The CEOs of Telarus and Avant Communications on Monday emphasized the importance of corporate responsibility during the ongoing racial injustice and inequality crisis.

The Xposure Inclusion & Diversity Council discussion included Telarus CEO Adam Edwards and Avant Communications CEO Ian Kieninger. The theme was corporate responsibility during this crisis.

Telarus' Brandon Knight

Telarus’ Brandon Knight

Brandon Knight is Xposure IDC’s executive director. He also is Telarus’ vice president of business development for contact center. Knight said the group chose Edwards and Kieninger for this discussion on corporate responsibility because they’re doing more than just “lip service” to address this issue.

Kieninger said we’ve seen a great awakening, but this systemic issue hasn’t received the attention it deserves. Also, we’ve been treating the symptoms — not the “disease,” he said.

“It’s not going to heal unless we get rid of it,” he said. “Recent events have shown how deep and impactful it is. It’s time to listen. There are people who don’t see it, and it could be they want to be blind to it or they’re not around it, but … they don’t have an excuse not to get engaged and listen. It’s enabled us to have the dialogue now.”

Companies Need to Take Action

Edwards said it was important for his company to take action. Telarus‘ leadership team let all of the company’s employees know that “we hurt with you,” he said. The company also has formed a committee to address inclusion issues.

Telarus' Adam Edwards

Telarus’ Adam Edwards

“Our culture’s great, but there are some things to be addressed,” he said. “Come with us; we’re all in this.”

Avant did several things within the first two weeks of protests, Kieninger said. For one, it offered to pay for employees who live in cities where riots are taking place to relocate, he said.
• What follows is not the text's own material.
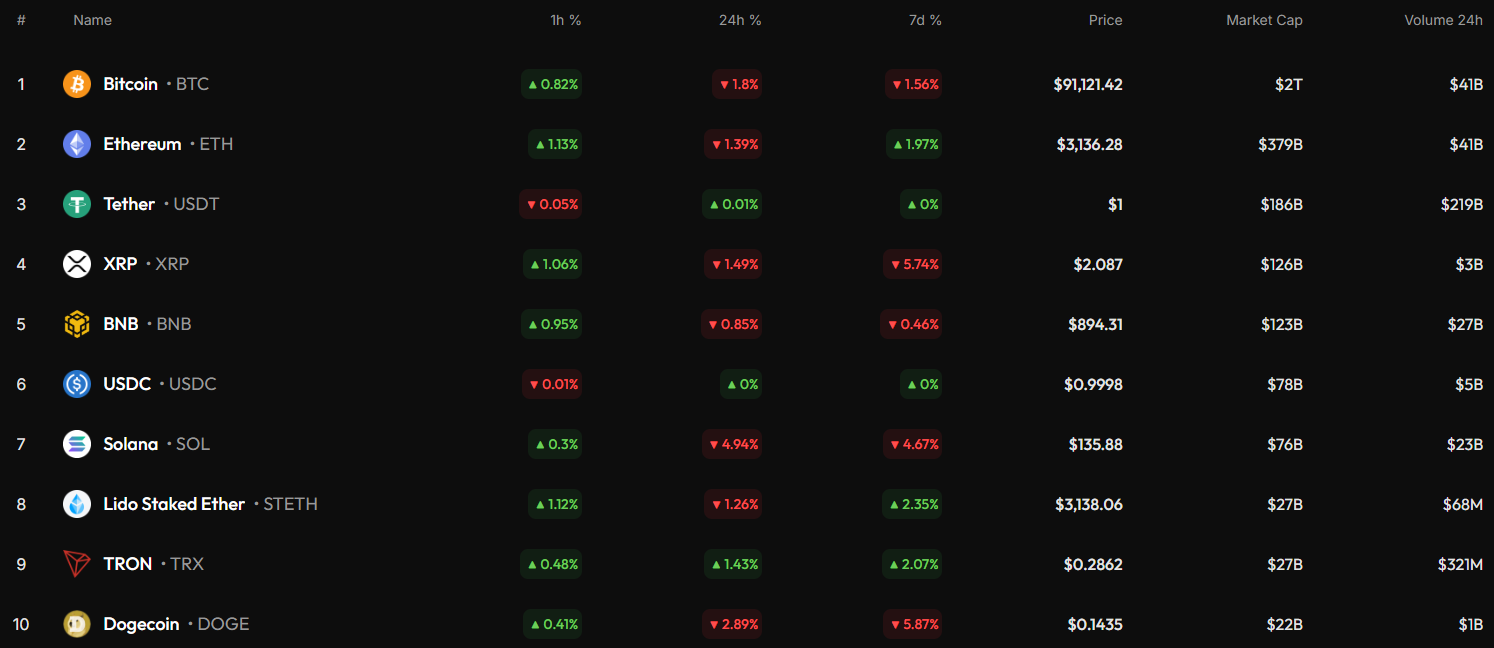Viewport: 1494px width, 648px height.
Task: Click the BNB yellow logo icon
Action: (x=77, y=324)
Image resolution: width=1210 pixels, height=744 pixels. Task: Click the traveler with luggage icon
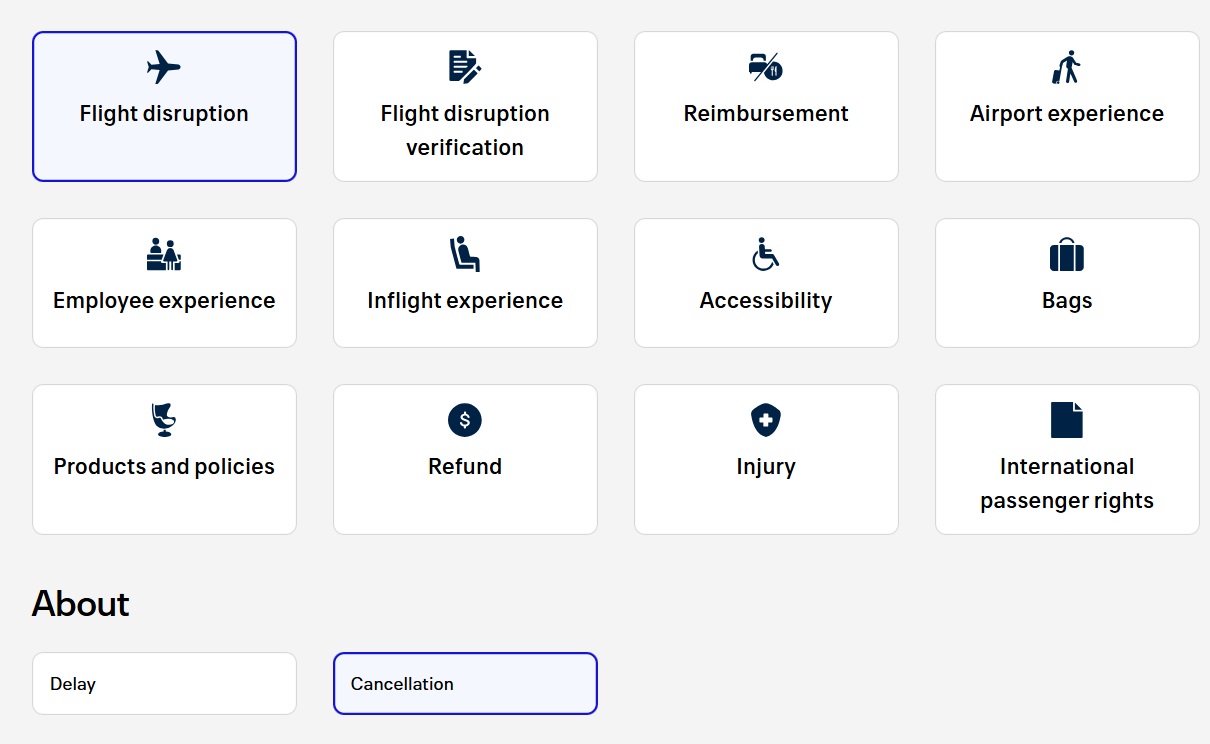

The company then published LinkedIn posts addressing racial inequality and has made Juneteenth an official Avant holiday, he said. It will be a day to focus on the issues and get out into the community, he said.

“We’re trying to find ways to make sure this conversation doesn’t stop,” Kieninger said. “We’re going to do more together than we ever did by ourselves.”

Labels like “white privilege” and “defund the police” are polarizing and tend to prevent meaningful conversations about positive change, Edwards said. It’s more effective to share and learn from others’ experiences.

Avant's Ian Kieninger

Avant’s Ian Kieninger

Kieninger agreed, adding that getting away from labels, and instead telling stories, can lead to learning and better understanding.

Edwards said he hopes the conversations keep going.

“Those who have a story to tell, you have to tell that story,” he said. “If you don’t, you don’t give people an opportunity [to understand] other points of view, other lives being lived.”

Both Edwards and Kieninger said they actively ensure that their work environments don’t include anything or anyone who makes others feel unsafe or uncomfortable.

Knight said it’s concerning that some companies haven’t done anything or responded in any way to this crisis. It’s no longer enough to not be the problem, to not be racist, he said.

“We have to be more proactive, anti-racist,” he said.

“We’ve emphasized education,” Edwards said. “It’s just educating yourself. Create that space to create that conversation.”

Kieninger said Xposure IDC has created a “safe place” to discuss the issue and plan for action, and he’s receptive to all ideas and feedback.

Knight said there will be conversations with other leaders in the channel when they present themselves as leaders.

The Xposure Inclusion & Diversity Council refers to itself as a “beacon in the tech services industry, where individuals from all different backgrounds can collaborate.”